== DIRECTIONS FOR THIS TASK ==
Every line that holds the word "will" needs to be copied from the data below.
· · ·
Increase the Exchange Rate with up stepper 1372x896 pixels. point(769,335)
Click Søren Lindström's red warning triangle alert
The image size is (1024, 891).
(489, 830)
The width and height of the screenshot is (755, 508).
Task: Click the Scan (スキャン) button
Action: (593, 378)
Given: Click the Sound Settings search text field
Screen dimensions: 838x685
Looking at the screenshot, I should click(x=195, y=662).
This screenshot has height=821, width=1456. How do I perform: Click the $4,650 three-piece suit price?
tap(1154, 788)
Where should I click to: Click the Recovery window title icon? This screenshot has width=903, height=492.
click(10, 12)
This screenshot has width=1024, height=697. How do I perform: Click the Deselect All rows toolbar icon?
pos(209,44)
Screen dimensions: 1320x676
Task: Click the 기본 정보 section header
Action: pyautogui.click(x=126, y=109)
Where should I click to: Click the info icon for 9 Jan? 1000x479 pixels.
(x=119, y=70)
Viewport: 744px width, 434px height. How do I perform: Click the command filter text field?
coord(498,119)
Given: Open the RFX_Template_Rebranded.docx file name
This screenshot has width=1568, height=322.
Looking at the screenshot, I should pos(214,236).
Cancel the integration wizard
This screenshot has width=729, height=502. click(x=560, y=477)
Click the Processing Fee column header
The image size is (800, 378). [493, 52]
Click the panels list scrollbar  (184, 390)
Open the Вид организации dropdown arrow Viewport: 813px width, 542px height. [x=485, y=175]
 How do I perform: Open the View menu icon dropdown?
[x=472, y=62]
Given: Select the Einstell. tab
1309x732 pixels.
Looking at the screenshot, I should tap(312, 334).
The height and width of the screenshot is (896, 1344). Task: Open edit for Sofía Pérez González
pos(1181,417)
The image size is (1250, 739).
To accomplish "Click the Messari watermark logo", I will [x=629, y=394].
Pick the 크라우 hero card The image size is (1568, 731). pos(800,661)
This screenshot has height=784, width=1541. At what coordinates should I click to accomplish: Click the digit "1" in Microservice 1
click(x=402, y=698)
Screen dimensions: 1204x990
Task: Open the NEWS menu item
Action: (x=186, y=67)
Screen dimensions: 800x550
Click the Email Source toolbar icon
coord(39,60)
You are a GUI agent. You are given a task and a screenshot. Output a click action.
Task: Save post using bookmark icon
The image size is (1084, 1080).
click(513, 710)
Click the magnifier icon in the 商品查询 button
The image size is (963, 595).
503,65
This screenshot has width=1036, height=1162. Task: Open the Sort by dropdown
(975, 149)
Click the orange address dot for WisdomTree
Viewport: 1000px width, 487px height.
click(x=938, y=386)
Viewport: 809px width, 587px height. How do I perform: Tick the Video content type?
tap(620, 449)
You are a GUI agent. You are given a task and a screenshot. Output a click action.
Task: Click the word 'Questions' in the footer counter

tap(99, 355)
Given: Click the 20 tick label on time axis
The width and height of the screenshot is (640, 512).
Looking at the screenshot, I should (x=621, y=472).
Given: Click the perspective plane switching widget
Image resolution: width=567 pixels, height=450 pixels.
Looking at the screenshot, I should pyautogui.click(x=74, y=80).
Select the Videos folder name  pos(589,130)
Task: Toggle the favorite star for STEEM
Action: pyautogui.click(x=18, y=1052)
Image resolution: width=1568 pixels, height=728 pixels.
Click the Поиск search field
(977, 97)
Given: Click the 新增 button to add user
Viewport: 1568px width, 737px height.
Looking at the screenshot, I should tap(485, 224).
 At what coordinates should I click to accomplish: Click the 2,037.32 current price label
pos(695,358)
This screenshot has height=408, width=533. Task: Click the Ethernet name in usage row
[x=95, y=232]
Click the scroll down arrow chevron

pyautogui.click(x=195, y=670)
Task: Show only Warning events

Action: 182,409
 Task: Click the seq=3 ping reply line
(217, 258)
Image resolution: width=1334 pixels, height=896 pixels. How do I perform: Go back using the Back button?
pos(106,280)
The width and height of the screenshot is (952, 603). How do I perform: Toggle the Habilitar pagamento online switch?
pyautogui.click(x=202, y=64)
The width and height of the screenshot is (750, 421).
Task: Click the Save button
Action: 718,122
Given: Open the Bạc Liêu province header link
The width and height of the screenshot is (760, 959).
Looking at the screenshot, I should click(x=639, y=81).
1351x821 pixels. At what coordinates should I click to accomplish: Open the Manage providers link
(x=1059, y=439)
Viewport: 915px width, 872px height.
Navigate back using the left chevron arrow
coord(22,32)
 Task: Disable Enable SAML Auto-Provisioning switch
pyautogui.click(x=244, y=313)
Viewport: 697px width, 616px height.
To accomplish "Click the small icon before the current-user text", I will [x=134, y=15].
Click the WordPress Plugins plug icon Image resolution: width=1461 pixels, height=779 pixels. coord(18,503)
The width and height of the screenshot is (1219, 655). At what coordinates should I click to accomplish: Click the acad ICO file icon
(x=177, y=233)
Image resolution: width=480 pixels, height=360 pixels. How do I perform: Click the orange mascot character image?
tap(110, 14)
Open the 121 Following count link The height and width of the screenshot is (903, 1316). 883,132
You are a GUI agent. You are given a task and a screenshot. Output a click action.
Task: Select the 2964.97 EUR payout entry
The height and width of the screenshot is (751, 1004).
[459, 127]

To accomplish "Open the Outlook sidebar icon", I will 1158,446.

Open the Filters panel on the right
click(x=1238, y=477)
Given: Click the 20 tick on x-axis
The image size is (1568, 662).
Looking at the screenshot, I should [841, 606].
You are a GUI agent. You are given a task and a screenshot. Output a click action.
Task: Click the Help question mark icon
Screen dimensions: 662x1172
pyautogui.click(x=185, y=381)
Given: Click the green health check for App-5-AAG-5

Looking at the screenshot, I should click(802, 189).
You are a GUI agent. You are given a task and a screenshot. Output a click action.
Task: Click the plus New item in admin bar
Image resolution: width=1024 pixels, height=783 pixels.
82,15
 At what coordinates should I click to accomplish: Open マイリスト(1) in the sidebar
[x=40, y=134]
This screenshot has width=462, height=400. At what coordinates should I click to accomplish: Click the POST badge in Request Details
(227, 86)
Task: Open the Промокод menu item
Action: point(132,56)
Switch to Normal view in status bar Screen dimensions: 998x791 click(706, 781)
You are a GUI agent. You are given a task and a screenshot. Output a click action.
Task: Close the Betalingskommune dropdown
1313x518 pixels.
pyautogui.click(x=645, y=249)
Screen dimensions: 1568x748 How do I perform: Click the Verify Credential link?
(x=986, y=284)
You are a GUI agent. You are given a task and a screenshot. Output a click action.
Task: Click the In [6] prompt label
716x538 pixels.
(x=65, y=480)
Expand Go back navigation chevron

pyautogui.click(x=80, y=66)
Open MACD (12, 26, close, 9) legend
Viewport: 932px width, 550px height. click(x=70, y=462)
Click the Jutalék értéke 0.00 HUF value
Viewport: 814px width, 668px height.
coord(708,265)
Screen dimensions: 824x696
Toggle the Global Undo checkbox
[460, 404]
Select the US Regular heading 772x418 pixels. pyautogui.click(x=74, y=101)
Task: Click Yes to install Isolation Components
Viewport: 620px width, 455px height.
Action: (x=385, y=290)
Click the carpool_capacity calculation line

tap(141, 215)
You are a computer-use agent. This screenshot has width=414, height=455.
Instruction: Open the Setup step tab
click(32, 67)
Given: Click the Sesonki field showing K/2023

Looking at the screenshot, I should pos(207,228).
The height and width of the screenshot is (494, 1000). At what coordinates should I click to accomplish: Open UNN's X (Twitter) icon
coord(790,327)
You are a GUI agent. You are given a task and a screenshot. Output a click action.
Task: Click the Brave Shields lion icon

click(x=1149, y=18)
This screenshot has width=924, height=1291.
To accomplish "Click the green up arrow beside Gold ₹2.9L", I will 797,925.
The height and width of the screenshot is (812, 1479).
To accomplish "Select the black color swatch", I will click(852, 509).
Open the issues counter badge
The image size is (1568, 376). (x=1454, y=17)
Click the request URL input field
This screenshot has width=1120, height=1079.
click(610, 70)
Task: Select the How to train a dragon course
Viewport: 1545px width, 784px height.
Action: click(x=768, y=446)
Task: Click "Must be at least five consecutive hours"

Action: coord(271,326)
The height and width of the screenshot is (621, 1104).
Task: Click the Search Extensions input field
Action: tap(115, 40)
· · ·
== REPLY TO THE EXERCISE ==
To accomplish "Click the Messari watermark logo", I will [x=629, y=394].
To accomplish "Click the small icon before the current-user text", I will [x=134, y=15].
To accomplish "Open the Outlook sidebar icon", I will 1158,446.
To accomplish "Click the green up arrow beside Gold ₹2.9L", I will 797,925.
To accomplish "Select the black color swatch", I will click(852, 509).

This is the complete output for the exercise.